----- Supplied entries
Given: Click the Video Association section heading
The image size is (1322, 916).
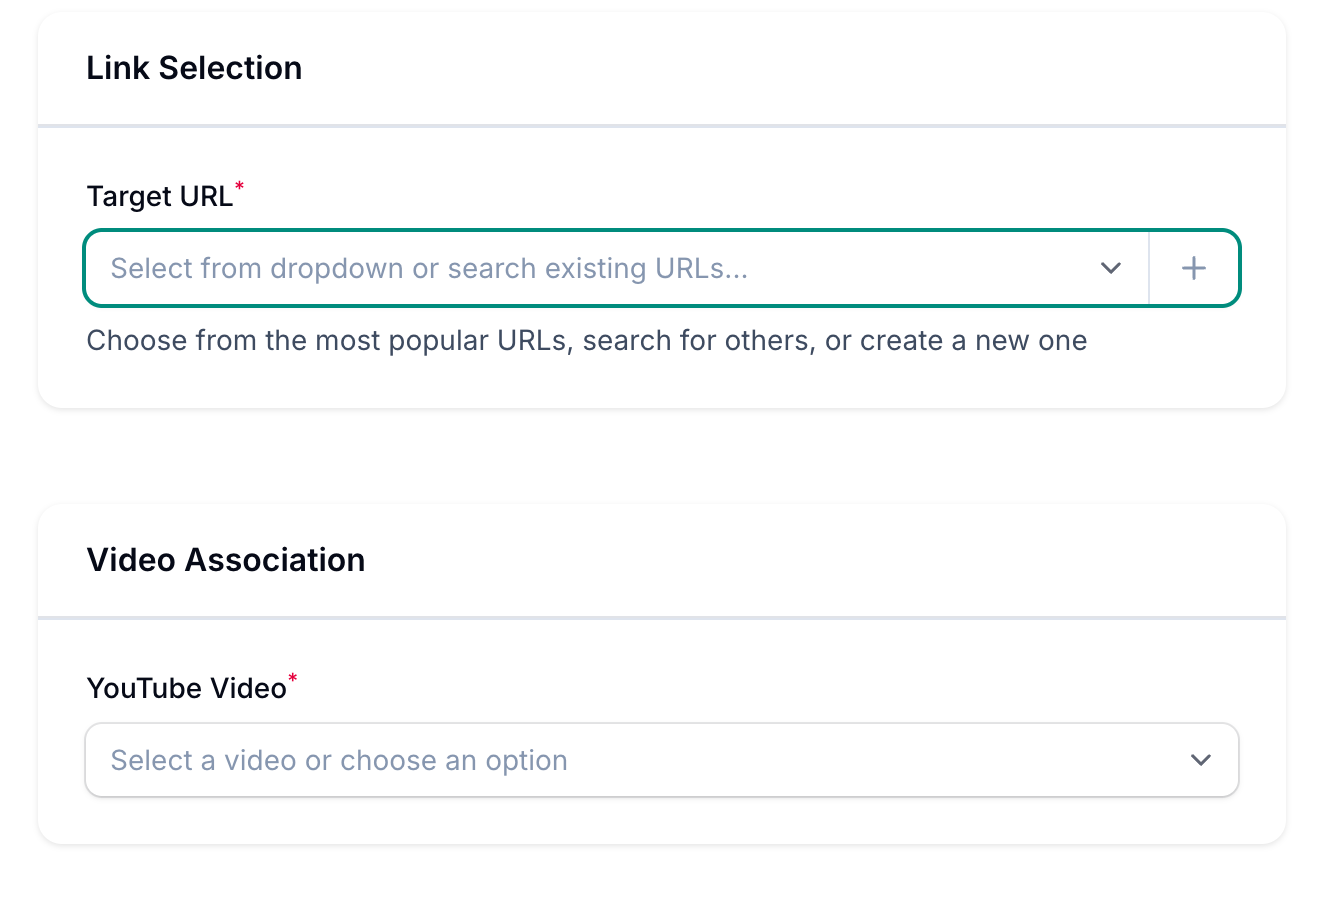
----------
----- Supplied entries
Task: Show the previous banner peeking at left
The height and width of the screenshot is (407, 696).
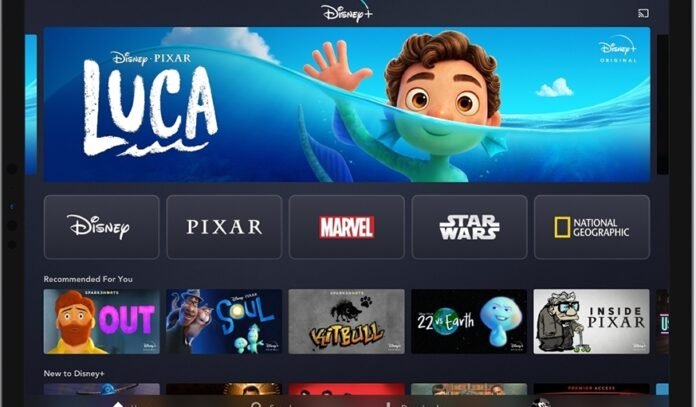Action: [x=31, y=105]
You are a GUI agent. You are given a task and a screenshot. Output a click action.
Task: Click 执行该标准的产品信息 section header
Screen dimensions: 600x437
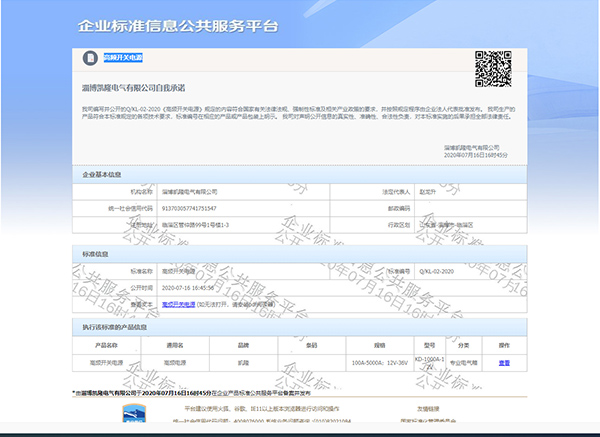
----------
----- Supplied entries
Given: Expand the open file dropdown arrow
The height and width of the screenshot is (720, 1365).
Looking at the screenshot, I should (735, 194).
----------
# Task directions
Rewrite the records starting at the line containing "You are a GUI" and ending at the line containing "Screen dimensions: 600x437", substituting "section title" for "section header" and leaving all other text unchanged.

# Full output
You are a GUI agent. You are given a task and a screenshot. Output a click action.
Task: Click 执行该标准的产品信息 section title
Screen dimensions: 600x437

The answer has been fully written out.